The cross-section of the stator 50 is divided into two sides 62 and 64 in relation to a separating line 68 marked by broken lines. The right-hand side 64 in the figure has a winding holder 38 with pole horns 38a, 38b, around which a field winding 34 is arranged and which has a relatively small winding width Xl. The field winding 34 is in this case arranged in customary fashion in one groove each between the respective pole horn 38a and 38b and the inner side of the stator 50. The lateral surface 58 of the stator 50 is slightly flattened symmetrically with respect to the winding holder 38.

If the stator 50 were designed, in its configuration with the shown pole horns 38a, 38b on the side 64, mirror-symmetrically with respect to the separating line 68, this would correspond to a customary one-part configuration of a stator with a single laminated core as the field assembly.

The asymmetrical construction of the stator 50 can be seen from the fact that a winding holder 36 with pole horns 36a, 36b on the opposite side 62 of the cross-section 54 requires a considerably larger winding width X3 than on the opposite side 64. The pole horns 36a, 36b project closer to the separating line 68 than the pole horns 38a, 38b, so that the field winding 32 likewise comes closer to the separating line 68 than the pole horns 38a, 38b of the field winding 34. The windings 32, 34 are electrically connected to one another in customary fashion in order to enable a rotation of the rotor 40 when the windings 32, 34 are energised.
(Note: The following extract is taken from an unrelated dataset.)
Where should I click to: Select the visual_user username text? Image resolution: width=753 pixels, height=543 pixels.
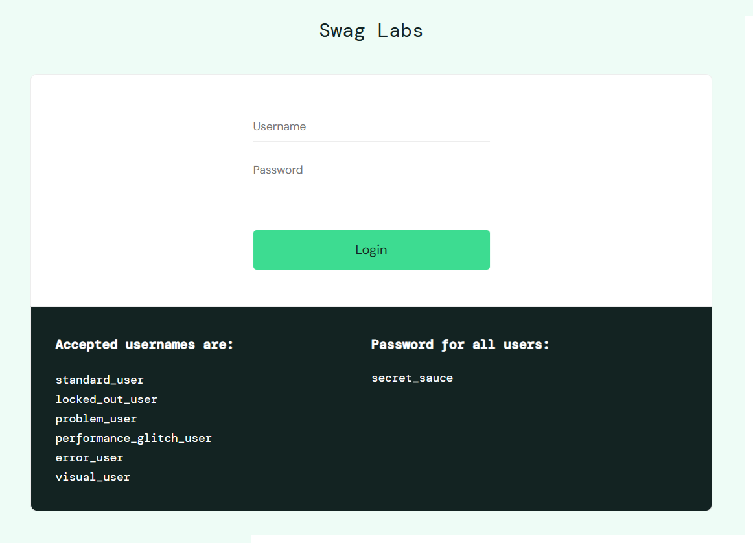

Despite the asymmetrical construction of the stator 50, the pole axes, which form the centre of the winding holders 36, 38, are symmetrical with respect to one another, and the mutual circuit angle, measured between each of the pole axes at the centre of the winding holders 36, 38, is 180°.

The lateral surface 58 of the stator 50 has on the side 62 a flattened area 60 which provides a clearance 66 between lateral surface 58 and motor housing 18, in which clearance the switching slide 20 can be moved with sufficient spacing from the stator 50. A dimension across flats X2, which denotes the distance between the flattened area 60 and the small flattened area on the side 64, is designed asymmetrically with respect to the separating line 68. The pole horns 36a, 36b of the pole half (winding holder 36) with the larger winding width X3 are designed shorter than the pole horns 38a, 38b of the pole half (winding holder 38) with the smaller winding width Xl.

If the stator 50 were symmetrical with respect to the separating line 68 in this configuration on the side 62, the configuration would correspond to that of a two-part field assembly with highly flattened lateral areas and a large winding width.

The stator 50 has a small wall thickness 72 in the region of the flattened area 60 and hence in the region of the larger winding width X3 at the pole axis at the centre of the winding holder 36, while in the region of the smaller winding width Xl a larger wall thickness 74 is formed at the pole axis of the winding holder 38.

The stator 50 may optionally be axially divided into two halves 76, 78, which is indicated by dotted lines at diametrically opposite points of separation 70, the flattened area 60 being arranged completely in one half 76.

In this case, the field windings 32, 34 may be inserted in each half 76, 78 and the halves 76, 78 joined together.

Subsequently, the halves 76, 78 provided with the field windings 32, 34 are inserted into the motor housing 18. The windings 32, 34 may be electrically connected to one another before or after insertion into the motor housing 18.

The preferred configuration of the stator 50 in combination with a cylindrical or approximately cylindrical housing 18 in conjunction with a switching slide 20 enables optimum utilisation of the structural space of the housing 18 and an advantageously small diameter of the grip part 14 with a high power output, in particular in the case of a universal motor in a hand-held electric power tool 10.